July 26, 2021
Summer is here, and your child is already bored. You’re bored too with the late nights that lead to late mornings, the endless hours playing video games, and the incessant complaints that there’s “nothing to do.”
It’s not too late to turn a lazy summer into a productive one. Here’s how to kick-start the process:
- Most adults find jobs through networking. Use the same technique for your child. Enncourage him to reach out to your friends and family “network.”
- Some kids with LD are shy and lack well-honed communication skills, but even if she’s not a sparkling conversationalist, she can develop a resume that will generate some questions during a job interview. It also is a great way to get her focus on her strengths and accomplishments, which at the very least can be a confidence booster.
- Encourage him to identify his own interests and then brainstorm places that might offer opportunities in those areas.
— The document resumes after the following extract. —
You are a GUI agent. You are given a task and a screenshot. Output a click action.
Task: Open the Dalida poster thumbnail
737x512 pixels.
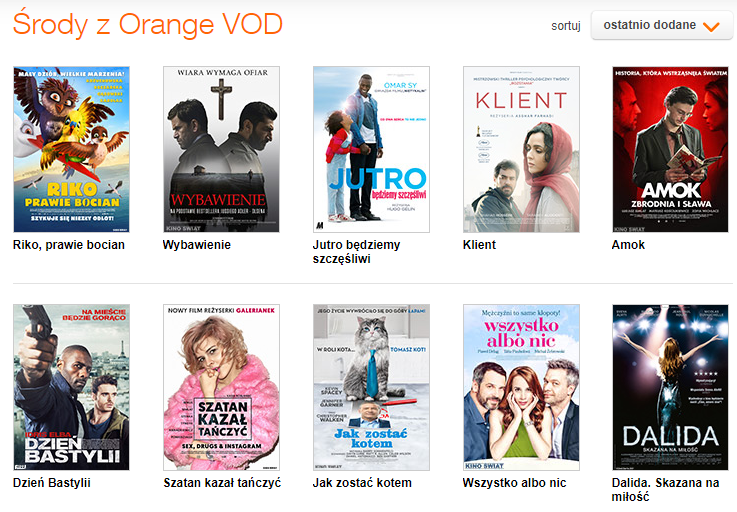click(x=671, y=387)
A cyclist might be a great help in a bike shop; a technophile could be very happy in a computer store.
- If your child is worried she might have trouble reading the application form and filling it out on the spot, pick up some forms from places that might be appropriate and help her fill them out at home.
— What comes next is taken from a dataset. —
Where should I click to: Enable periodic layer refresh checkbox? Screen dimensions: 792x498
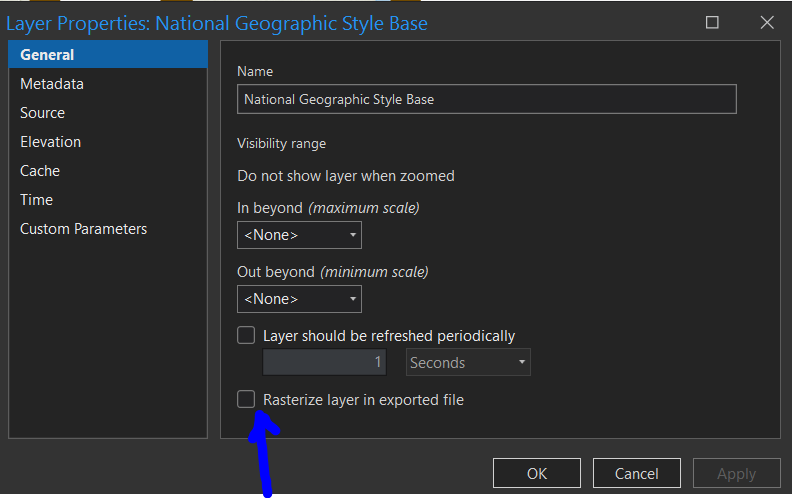click(246, 335)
- If your child can’t find work outside of the home, find things for him to do around the house. Record his hours and pay accordingly.
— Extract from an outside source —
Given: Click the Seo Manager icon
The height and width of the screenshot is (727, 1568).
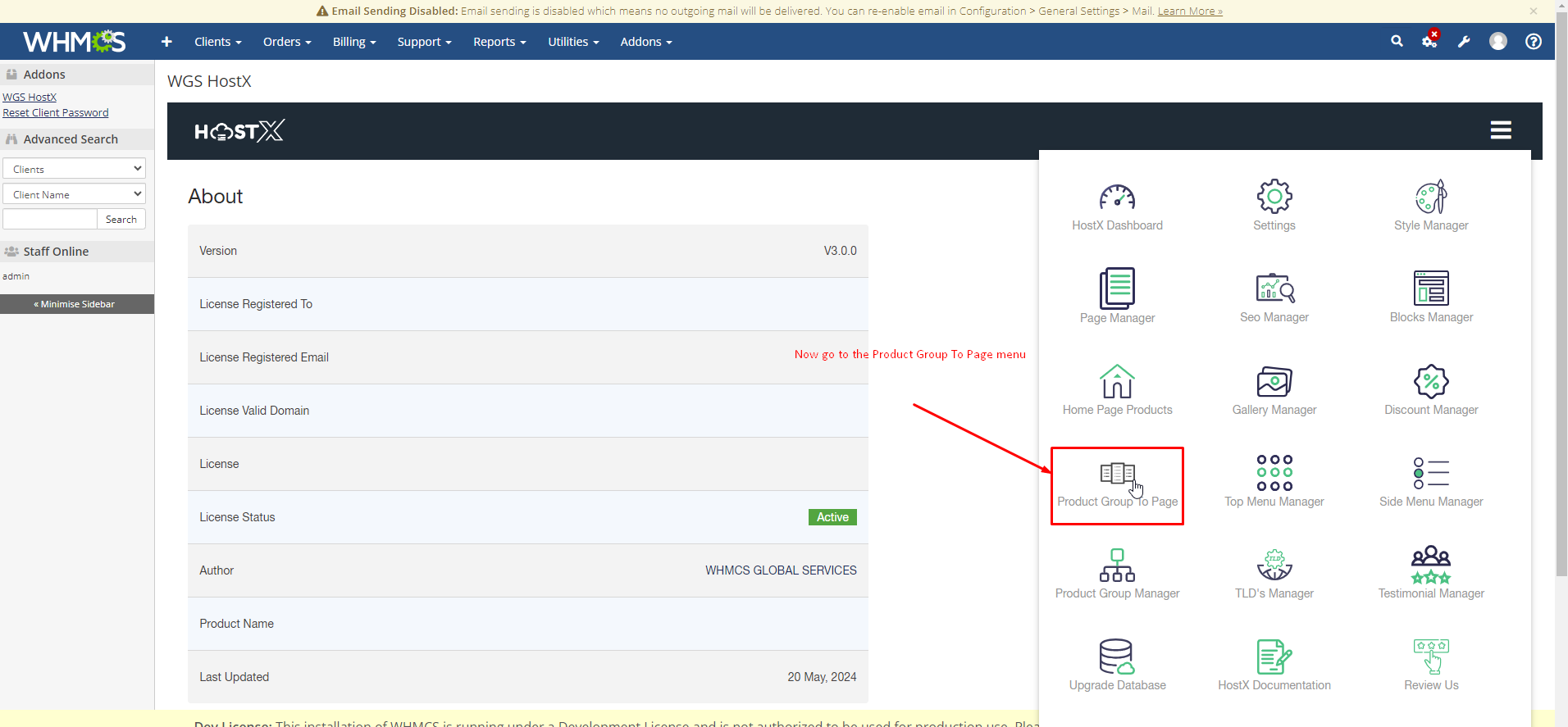Looking at the screenshot, I should click(1274, 289).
- For a younger child, the old neighborhood standbys still apply: Who wouldn’t hire the kid next door to wash cars, mow lawns, walk dogs, water plants, etc?
- Don’t discount volunteer work. While she won’t be earning spending money, she will be accountable for getting to a workplace on time, and accomplishing something useful.
Summer jobs offer much more than extra pocket money or a discount at a trendy boutique. They offer young employees a chance to interact with the real world and the promise that they will one day be able to have an independent and productive life. Plus, brains that lounge around all summer are not in great shape for school in the fall.